La représentation s’est déroulée en trois parties, deux séries de danses conçues autour de thèmes très connus tels : Fuji musume (la jeune fille à la glycine) et le mythe Kyôkanoko musume Dôjôji. Ces deux pièces abordent les sentiments liés à l’amour et à la passion, sentiments souvent déçus.
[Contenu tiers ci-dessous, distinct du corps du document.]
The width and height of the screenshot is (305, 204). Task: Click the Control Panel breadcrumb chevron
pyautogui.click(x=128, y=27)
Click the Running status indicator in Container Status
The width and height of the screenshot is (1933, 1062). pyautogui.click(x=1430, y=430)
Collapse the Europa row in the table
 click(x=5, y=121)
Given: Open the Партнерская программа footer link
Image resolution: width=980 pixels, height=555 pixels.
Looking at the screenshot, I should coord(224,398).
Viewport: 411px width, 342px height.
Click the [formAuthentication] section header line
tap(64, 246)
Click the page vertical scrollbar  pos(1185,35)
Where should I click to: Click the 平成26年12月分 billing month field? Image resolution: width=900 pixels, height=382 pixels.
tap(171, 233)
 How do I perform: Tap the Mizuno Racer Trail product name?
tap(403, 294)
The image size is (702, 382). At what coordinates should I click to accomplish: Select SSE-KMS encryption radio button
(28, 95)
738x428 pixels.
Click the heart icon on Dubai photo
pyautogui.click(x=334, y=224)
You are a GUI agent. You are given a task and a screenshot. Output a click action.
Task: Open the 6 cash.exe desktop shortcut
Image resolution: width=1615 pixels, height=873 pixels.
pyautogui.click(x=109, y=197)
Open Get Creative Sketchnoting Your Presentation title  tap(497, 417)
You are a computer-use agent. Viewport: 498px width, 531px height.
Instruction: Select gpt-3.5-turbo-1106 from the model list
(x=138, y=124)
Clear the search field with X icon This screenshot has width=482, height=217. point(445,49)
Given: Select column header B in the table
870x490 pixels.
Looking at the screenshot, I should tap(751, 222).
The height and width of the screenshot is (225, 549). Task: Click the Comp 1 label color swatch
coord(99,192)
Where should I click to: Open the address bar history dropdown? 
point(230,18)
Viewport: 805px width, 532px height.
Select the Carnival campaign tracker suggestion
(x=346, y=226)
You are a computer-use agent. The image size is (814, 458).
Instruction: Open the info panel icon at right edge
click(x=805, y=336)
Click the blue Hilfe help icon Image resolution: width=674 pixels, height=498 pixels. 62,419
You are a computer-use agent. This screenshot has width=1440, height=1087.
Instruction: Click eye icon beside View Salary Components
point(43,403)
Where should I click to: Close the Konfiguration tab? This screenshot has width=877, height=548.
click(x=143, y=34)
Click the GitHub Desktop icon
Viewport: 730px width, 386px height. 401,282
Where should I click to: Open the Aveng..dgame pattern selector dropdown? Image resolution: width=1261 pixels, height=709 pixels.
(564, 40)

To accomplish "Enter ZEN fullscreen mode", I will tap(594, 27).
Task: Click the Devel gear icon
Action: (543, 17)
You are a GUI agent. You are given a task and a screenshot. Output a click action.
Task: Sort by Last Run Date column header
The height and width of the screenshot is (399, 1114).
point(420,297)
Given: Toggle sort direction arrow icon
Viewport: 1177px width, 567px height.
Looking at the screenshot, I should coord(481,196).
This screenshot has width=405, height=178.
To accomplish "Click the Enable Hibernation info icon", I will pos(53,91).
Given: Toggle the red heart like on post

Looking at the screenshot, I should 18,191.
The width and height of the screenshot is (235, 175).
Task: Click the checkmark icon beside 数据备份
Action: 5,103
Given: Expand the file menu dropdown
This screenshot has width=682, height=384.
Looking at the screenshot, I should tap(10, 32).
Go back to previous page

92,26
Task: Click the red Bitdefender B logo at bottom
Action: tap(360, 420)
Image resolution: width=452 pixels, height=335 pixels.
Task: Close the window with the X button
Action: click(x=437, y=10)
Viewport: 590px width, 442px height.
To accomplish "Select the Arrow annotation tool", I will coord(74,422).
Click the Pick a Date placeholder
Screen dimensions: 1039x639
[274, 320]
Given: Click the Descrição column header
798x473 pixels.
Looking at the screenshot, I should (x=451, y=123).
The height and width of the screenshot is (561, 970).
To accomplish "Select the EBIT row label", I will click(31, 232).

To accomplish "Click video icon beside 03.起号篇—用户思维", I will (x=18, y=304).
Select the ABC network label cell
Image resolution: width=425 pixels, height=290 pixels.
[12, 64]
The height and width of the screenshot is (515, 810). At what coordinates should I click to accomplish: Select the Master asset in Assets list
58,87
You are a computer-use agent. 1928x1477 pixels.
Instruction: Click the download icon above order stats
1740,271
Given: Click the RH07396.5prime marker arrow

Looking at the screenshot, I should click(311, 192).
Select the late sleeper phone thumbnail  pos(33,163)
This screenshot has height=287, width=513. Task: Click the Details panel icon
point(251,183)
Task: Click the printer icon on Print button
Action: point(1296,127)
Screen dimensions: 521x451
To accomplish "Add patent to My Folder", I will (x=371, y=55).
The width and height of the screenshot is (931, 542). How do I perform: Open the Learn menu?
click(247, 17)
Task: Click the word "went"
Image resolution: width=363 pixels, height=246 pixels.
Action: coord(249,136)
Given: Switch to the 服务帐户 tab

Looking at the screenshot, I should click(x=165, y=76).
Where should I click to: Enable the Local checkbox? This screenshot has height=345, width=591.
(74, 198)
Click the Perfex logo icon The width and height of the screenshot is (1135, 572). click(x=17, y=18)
Fuji musume (Fille à la glycine, 1826) est né de l’idée qu’une fille avec une branche de glycine sur son épaule, peinte dans l’estampe appelée ‘ôtsu-e’, pouvait sortir de la peinture et danser. La scène du tissu décrit la jalousie chez la jeune fille ; ‘Bien qu’il ait juré devant les dieux qu’il n’irait pas voir d’autres femmes, il y est encore allé. Dans la nuit où j’attends, la neige tombe et fond… je me suis encore laissée prendre par de belles paroles… j’ai beau envoyer des lettres, aucune réponse ne me parvient..’ Ici, les paroles incluent habilement les noms des lieux « Omi-hakkei » (Huit vues d’Omi), inspirés de « Shojo-hakkei » (Huits vues de Shojo) en Chine, et qui sont des sites pittoresques, souvent peints dans la peinture et choisis dès 1500 :
Éclair d’orage à Awazu, (Awazu, à double sens, signifie « ne pas voir d’autres femmes »)
Cloche du soir à Mi.i,
Lune automnale sur Ishiyama, (‘ishi’ d’Ishiyama désigne une pierre qui symbolise la solidité du serment de son amoureux)
Pluie nocturne à Karasaki,
Neige au crépuscule a Hira,
Coucher de soleil sur Seta,
Oies sauvages descendant sur Katada, (Katada évoque des oies sauvages, qui font penser à « la lettre » qu’elle lui envoie, etc.)
Voiles revenant à Yabase.
La scène suivante avec un éventail illustre les petites îles où les iris des marais éclosent doucement. Le bateau traverse le torrent en chantant ‘je suis, grâce à toi, comme un bateau qui monte…’. Puis, succède une danse avec le chant ‘j’aimerais devenir le pin autour duquel s’enroule la glycine…’, et la jeune fille disparaît à la fin ‘sur le ciel qui se teint de la lumière du crépuscule, les oies sauvages volent en prolongeant les adieux...’.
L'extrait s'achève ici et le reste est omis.